Africa Great Lakes Democracy Watch



Welcome to
Africa Great Lakes Democracy Watch Blog. Our objective is to promote the institutions of democracy,social justice,Human Rights,Peace, Freedom of Expression, and Respect to humanity in Rwanda,Uganda,DR Congo, Burundi,Sudan, Tanzania, Kenya,Ethiopia, and Somalia. We strongly believe that Africa will develop if only our presidents stop being rulers of men and become leaders of citizens. We support Breaking the Silence Campaign for DR Congo since we believe the democracy in Rwanda means peace in DRC. Follow this link to learn more about the origin of the war in both Rwanda and DR Congo:http://www.rwandadocumentsproject.net/gsdl/cgi-bin/library


Monday, August 16, 2010

A call for a different and sustainable Rwanda

In the 50s the Rwandan population had suffered centuries of total oppression and exploitation at the hands of a Tutsi aristocracy from the minority ethnic group in power. Intertwined internal and external events made oppressed people ready to face their discriminatory masters. Their courage and determination to change the submissive way of life of their majority gave to their country a different future that no criminal leader could rob them forever.
The decade before the African independence saw in 1959 what historians have called the Rwandan revolution where the Hutu enslaved from birth majority and excluded Tutsi minority managed to become owners of their destiny in the years that followed.
Fifty years on the spirit and values of the Rwandan revolution have been crashed. Rwanda has fallen in the hands of a local and international mafia type of political leadership which is using oppressive policies of the past to control and use the population for its own greed. Voices of the oppressed people are nowhere represented in the sphere of politics or any other institutions of the country. Surprisingly the mercenaries in power claim to be more Rwandans than any other constituency around.

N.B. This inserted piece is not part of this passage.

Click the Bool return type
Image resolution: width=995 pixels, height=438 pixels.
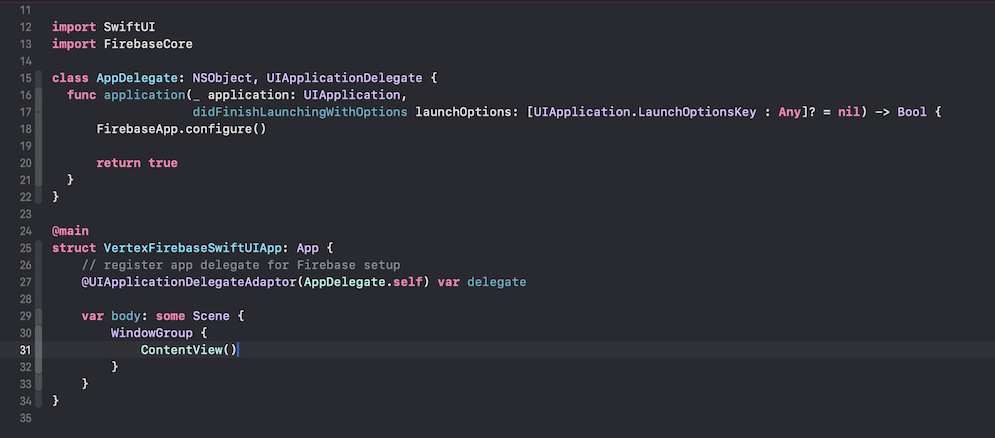pyautogui.click(x=912, y=112)
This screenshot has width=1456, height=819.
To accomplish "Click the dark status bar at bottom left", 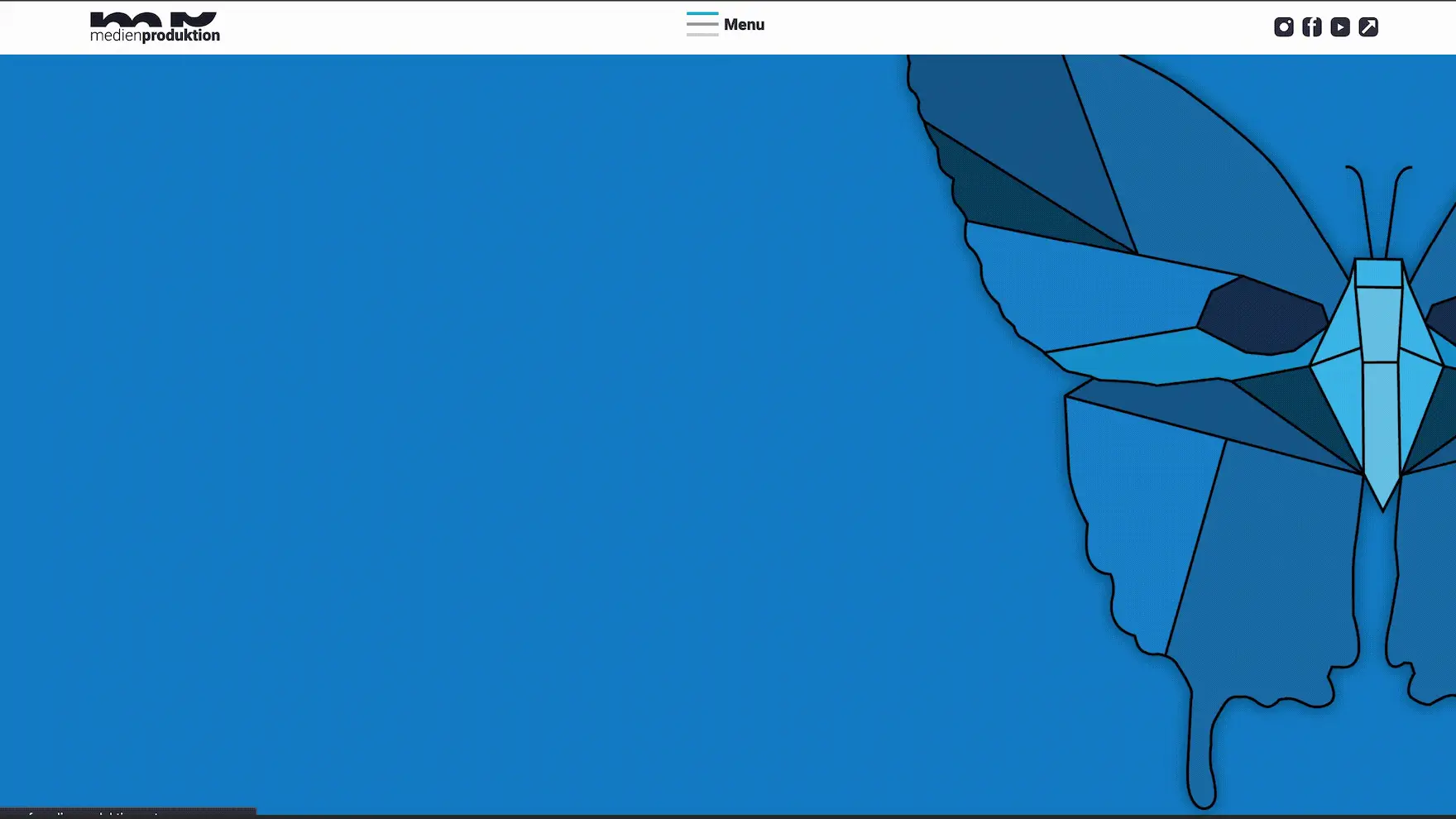I will coord(128,812).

When a nation of deliberately impoverished people under the pretense of economic liberalism is subject to discrimination and exploitation, raising awareness about its oppression is not being divisive, genocidaire, genocide denier, national security threat, but only a call for justice and fairness.

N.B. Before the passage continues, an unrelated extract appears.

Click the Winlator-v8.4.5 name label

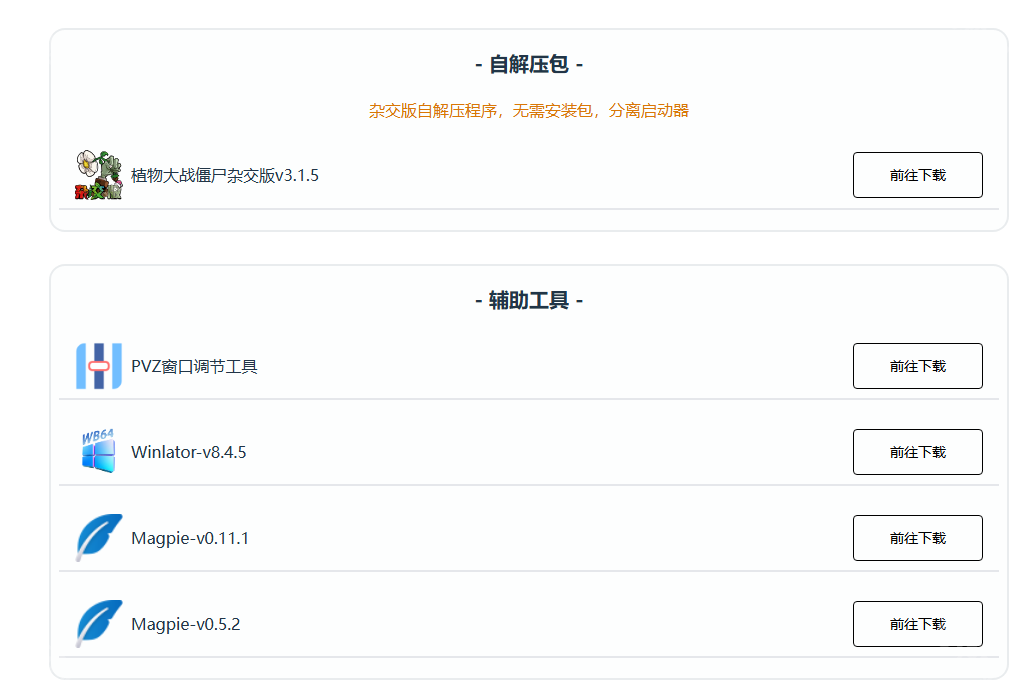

When black Americans and black South Africans vigorously opposed discriminative policies that racist oppressors imposed on them, they were only after their fundamental human rights of association, freedom of speech, owning a property, access to decent education and employment, having space to determine and decide their own destiny.

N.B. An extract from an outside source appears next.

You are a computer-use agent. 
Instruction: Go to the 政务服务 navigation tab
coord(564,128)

Paul Kagame regime has now been exposed for what it is: a criminal institution which rules over a country pursues a selfish agenda and lives on lies laundered through PR machinery costing millions of dollars. Different reactions from the main partners of Rwanda after the results of the undemocratic presidential elections of 2010 come short of the usual praises of the Rwandan government.
What Rwanda has experienced in recent months and which culminated in a masquerade of presidential election on August 9th, 10 calls every Rwandan from all ethnic groups young and old, literate and illiterate, inside and outside the country, rich and poor, and friends everywhere of the real Rwanda and not the one of oppressors, to come out more than at any other time of the country’s history to stop a criminal political system led by Paul Kagame.
By coming out together and taking back their destiny into their hands  Rwandans can bring and give to their country a trans-formative revolution which can and will undoubtedly address effectively current and future political economic and social challenges.